### Data for this exercise
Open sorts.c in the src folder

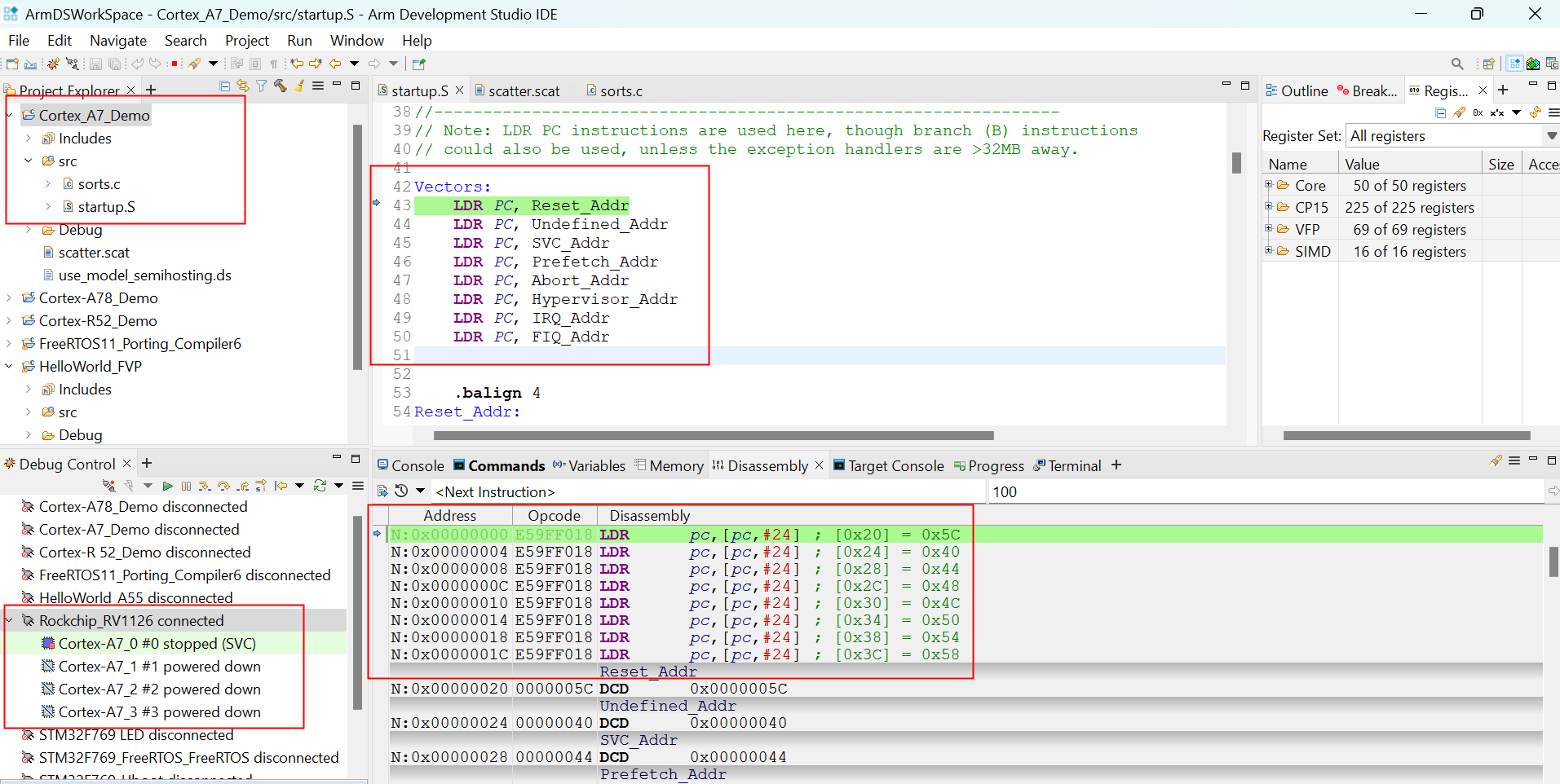99,184
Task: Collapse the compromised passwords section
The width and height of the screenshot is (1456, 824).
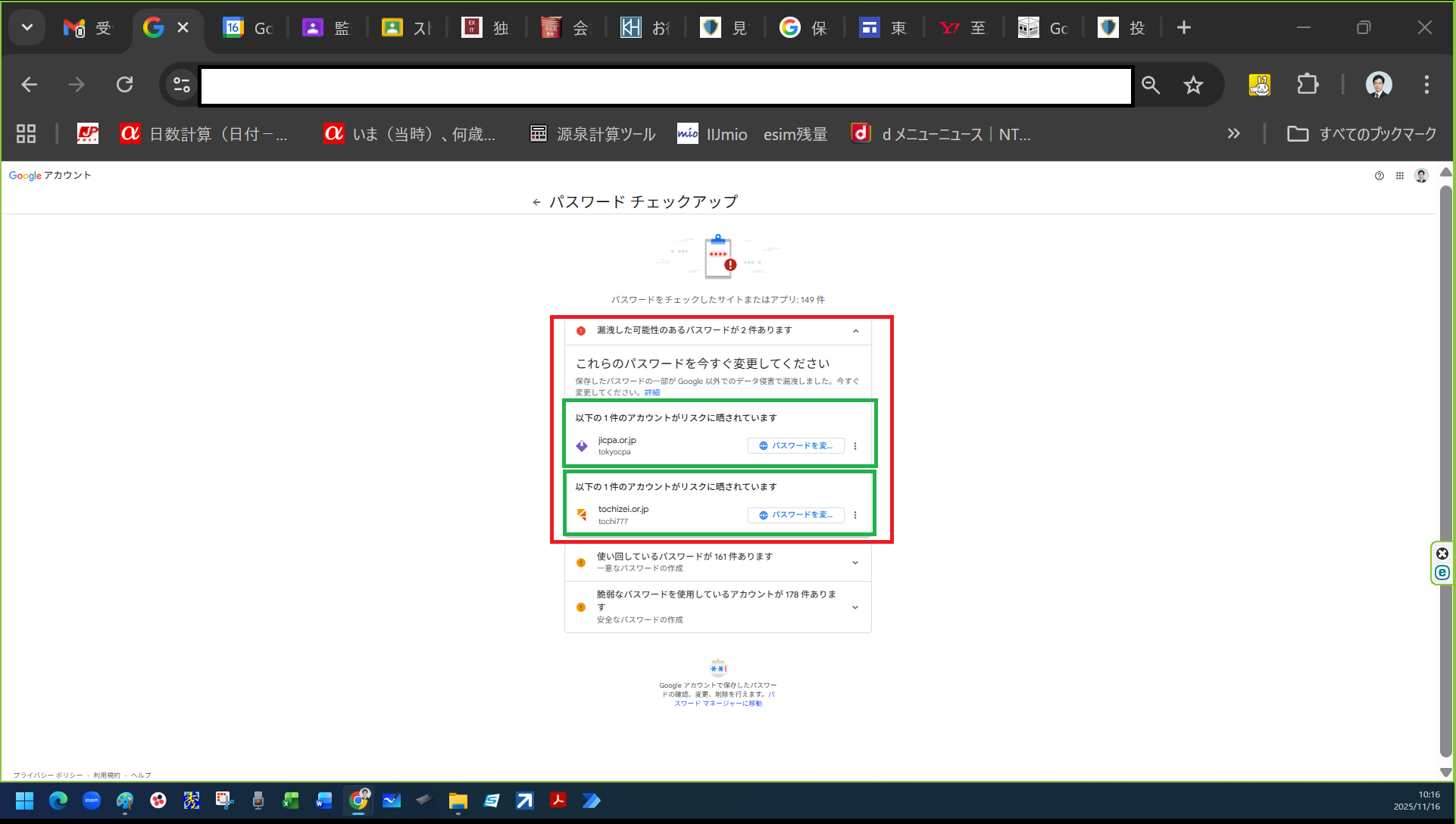Action: click(x=855, y=331)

### To be done
Collect every line of the records above that contains the word "Collapse" and copy each one in full. Case counts, so a line with only a differently capitalized form does not qualify.

### Answer below
Task: Collapse the compromised passwords section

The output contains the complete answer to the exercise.